◆ Exercise aim
Reproduce the listing below line for line without changes, but leave out the pictures.

◆ Input
== == ==

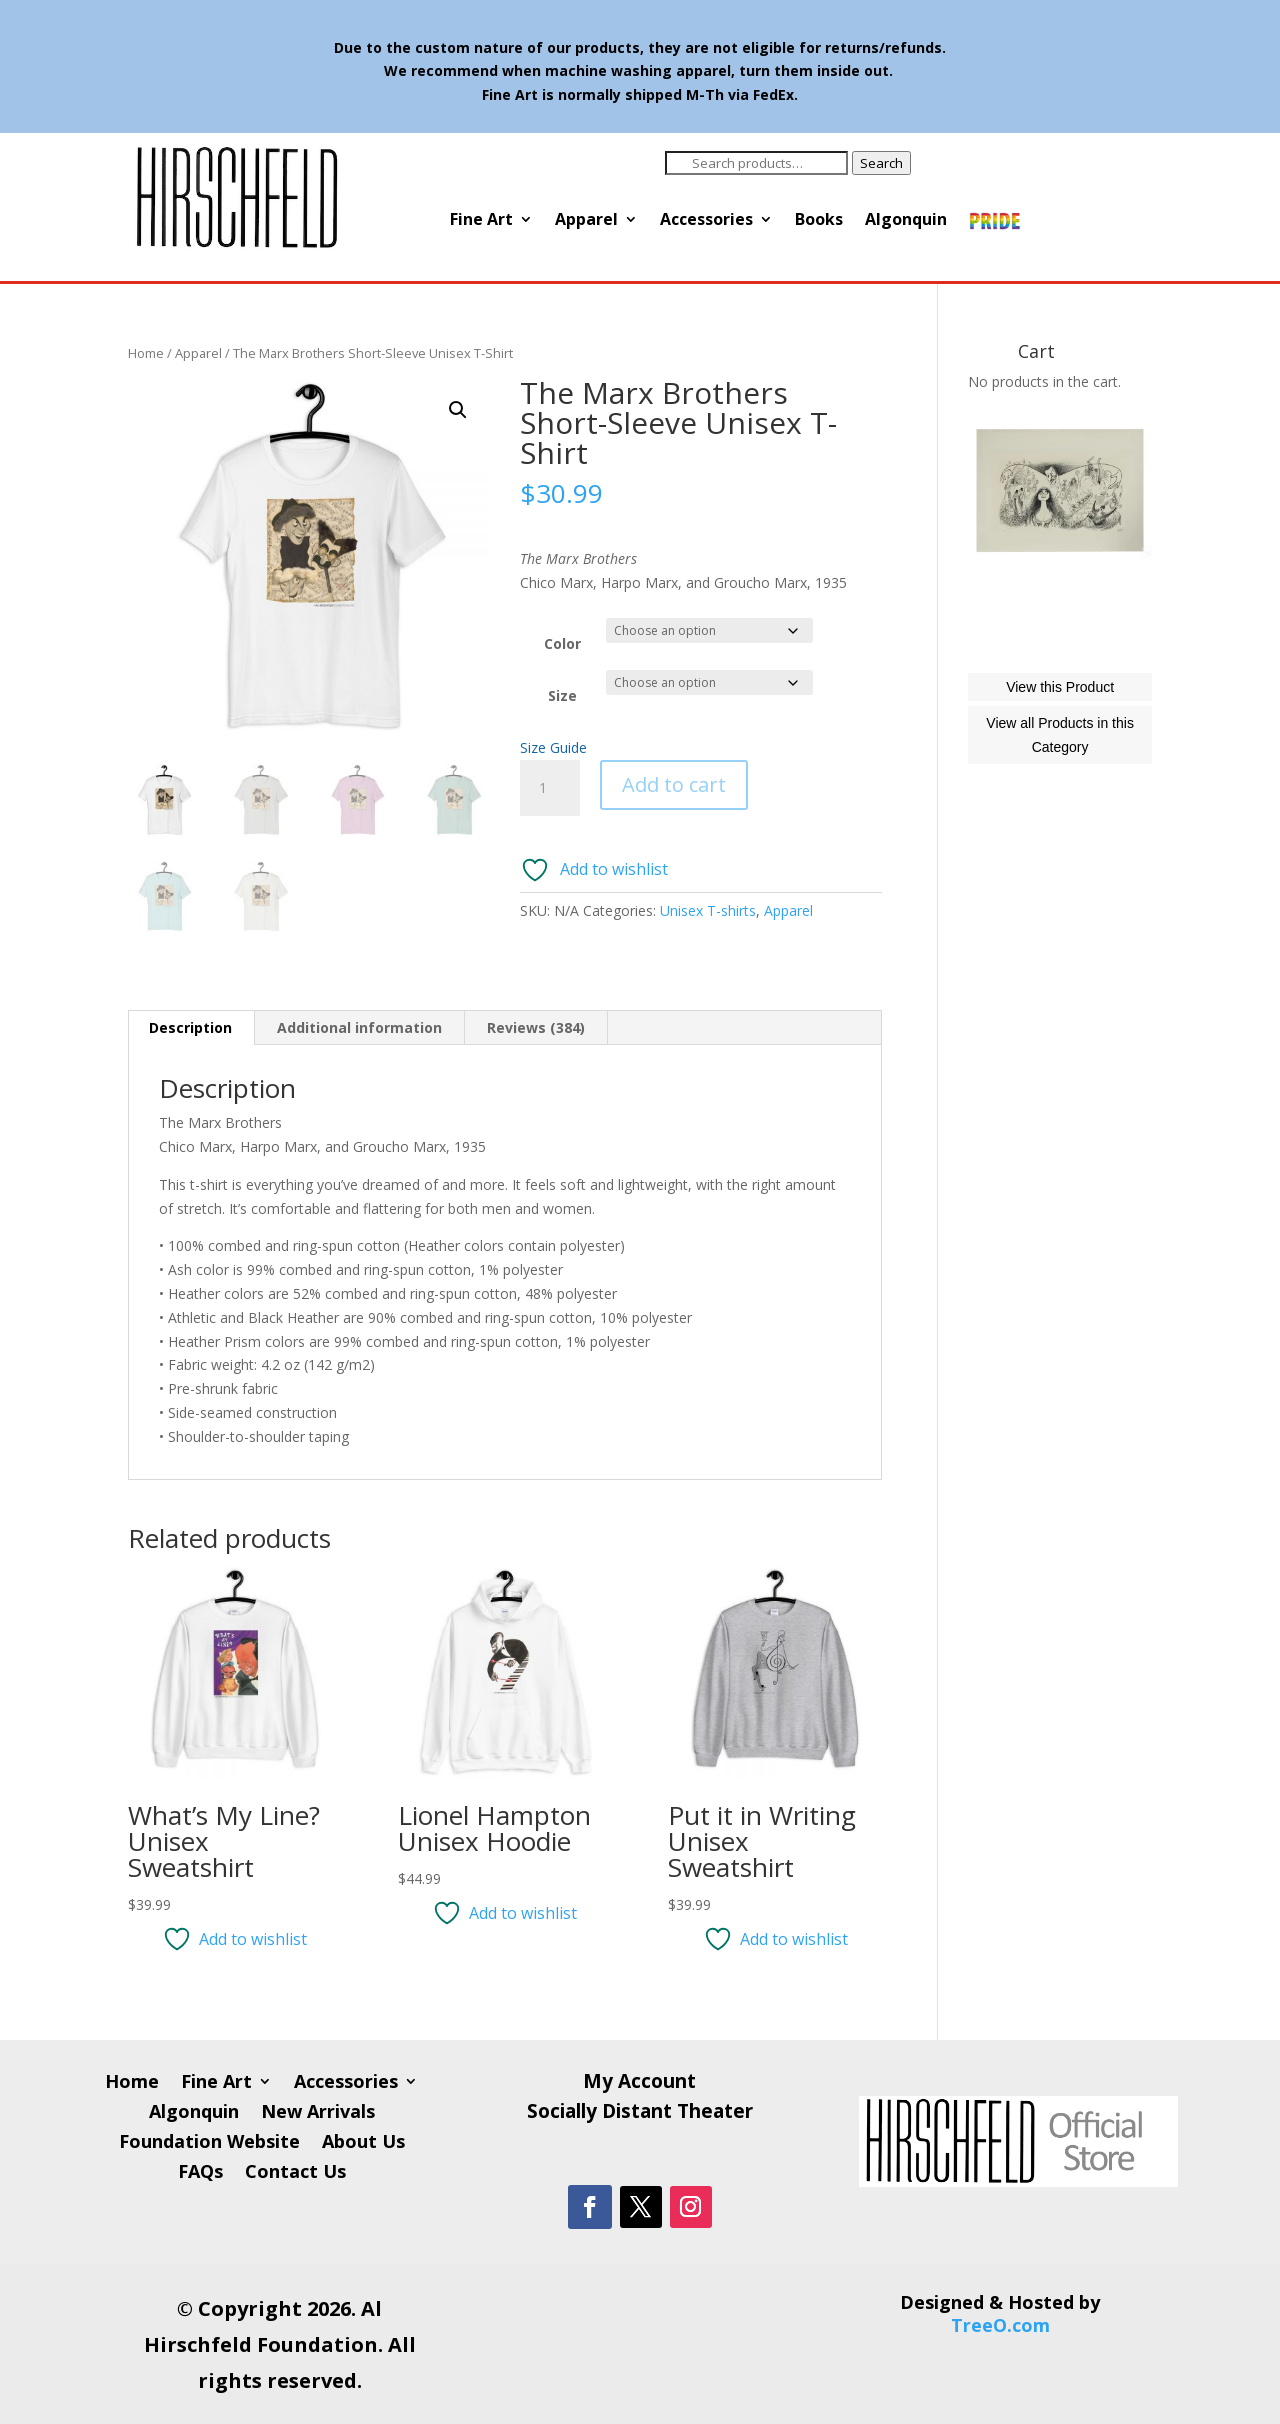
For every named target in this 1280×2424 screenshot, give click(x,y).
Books (819, 221)
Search (881, 163)
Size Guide (553, 747)
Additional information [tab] (359, 1027)
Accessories (706, 221)
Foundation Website (209, 2143)
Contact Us (295, 2173)
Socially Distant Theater (640, 2114)
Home (146, 353)
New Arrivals (318, 2113)
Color (562, 643)
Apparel (586, 221)
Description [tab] (190, 1027)
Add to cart (674, 784)
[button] (458, 410)
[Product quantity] (550, 788)
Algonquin (906, 221)
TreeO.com (1000, 2325)
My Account (639, 2084)
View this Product (1060, 777)
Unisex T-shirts (708, 910)
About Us (363, 2143)
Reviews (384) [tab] (536, 1027)
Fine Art (481, 221)
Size (562, 695)
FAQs (200, 2173)
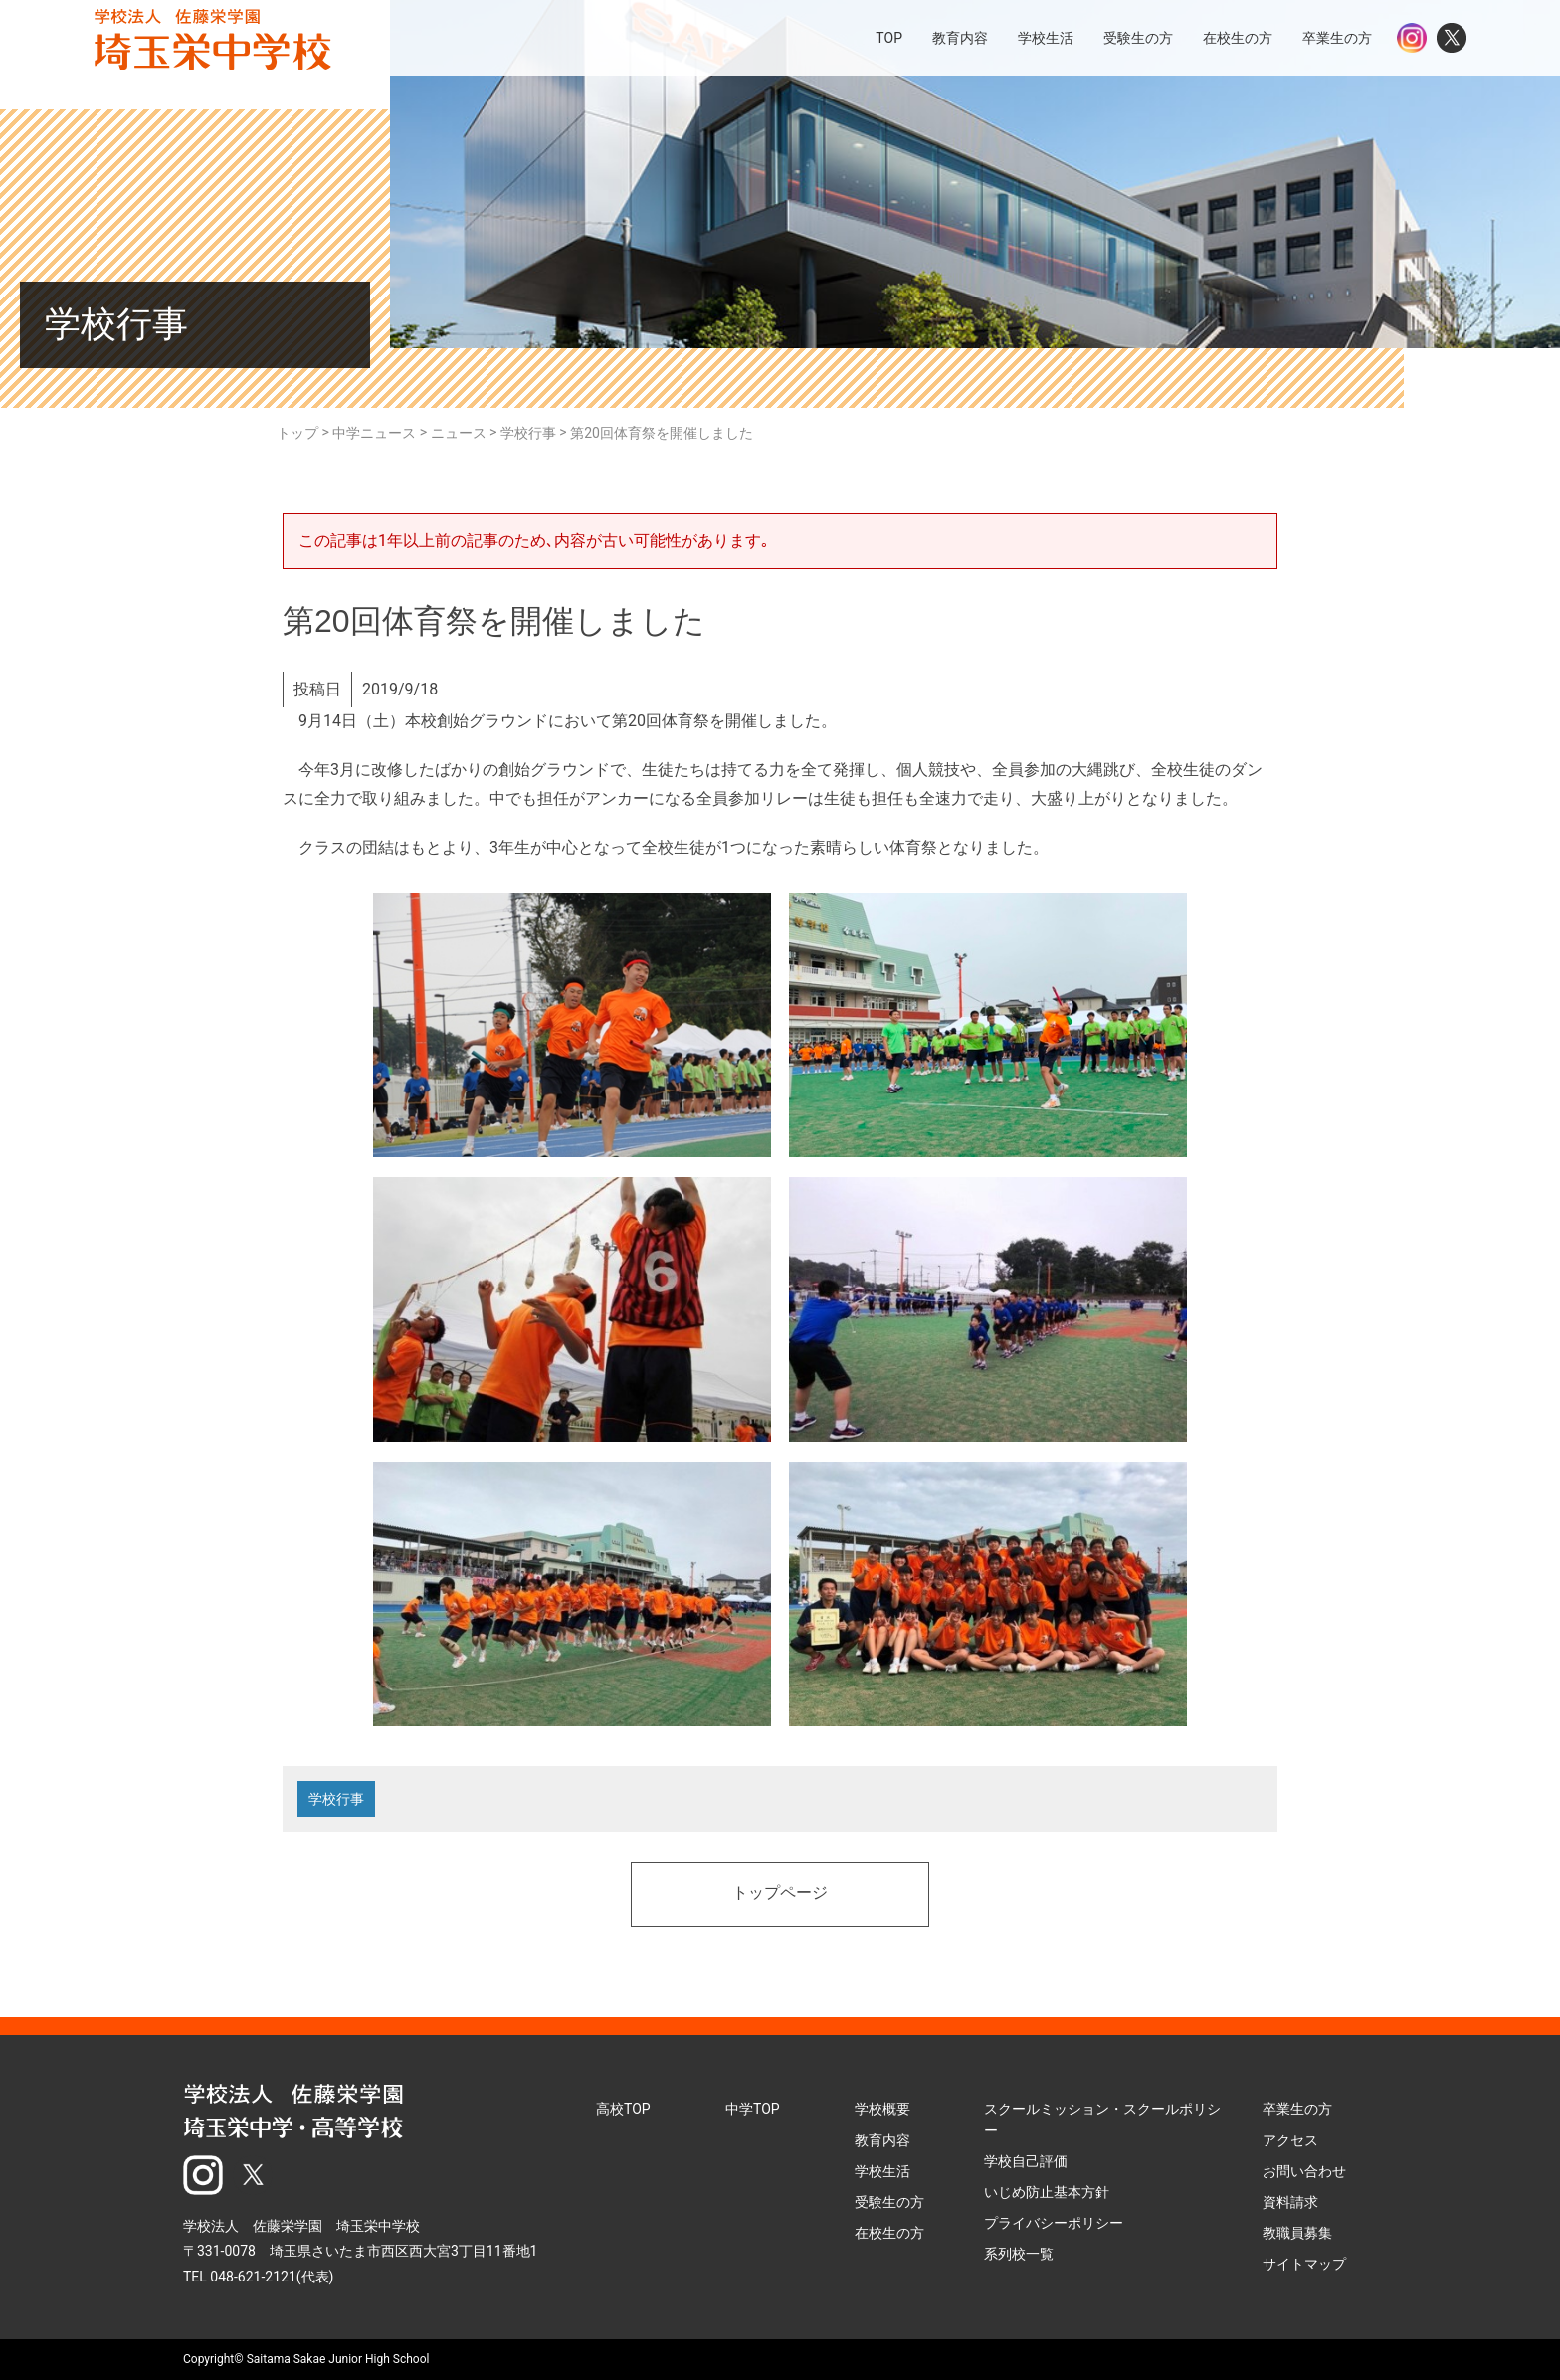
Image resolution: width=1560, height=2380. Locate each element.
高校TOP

== == ==

◆ Complete output
For every named target in this 1280×2424 screenshot, give click(x,y).
Books (819, 221)
Search (881, 163)
Size Guide (553, 747)
Additional information [tab] (359, 1027)
Accessories (706, 221)
Foundation Website (209, 2143)
Contact Us (295, 2173)
Socially Distant Theater (640, 2114)
Home (146, 353)
New Arrivals (318, 2113)
Color (562, 643)
Apparel (586, 221)
Description [tab] (190, 1027)
Add to cart (674, 784)
[button] (458, 410)
[Product quantity] (550, 788)
Algonquin (906, 221)
TreeO.com (1000, 2325)
My Account (639, 2084)
View this Product (1060, 777)
Unisex T-shirts (708, 910)
About Us (363, 2143)
Reviews (384) [tab] (536, 1027)
Fine Art (481, 221)
Size (562, 695)
FAQs (200, 2173)
Image resolution: width=1560, height=2380. Locate each element.
高校TOP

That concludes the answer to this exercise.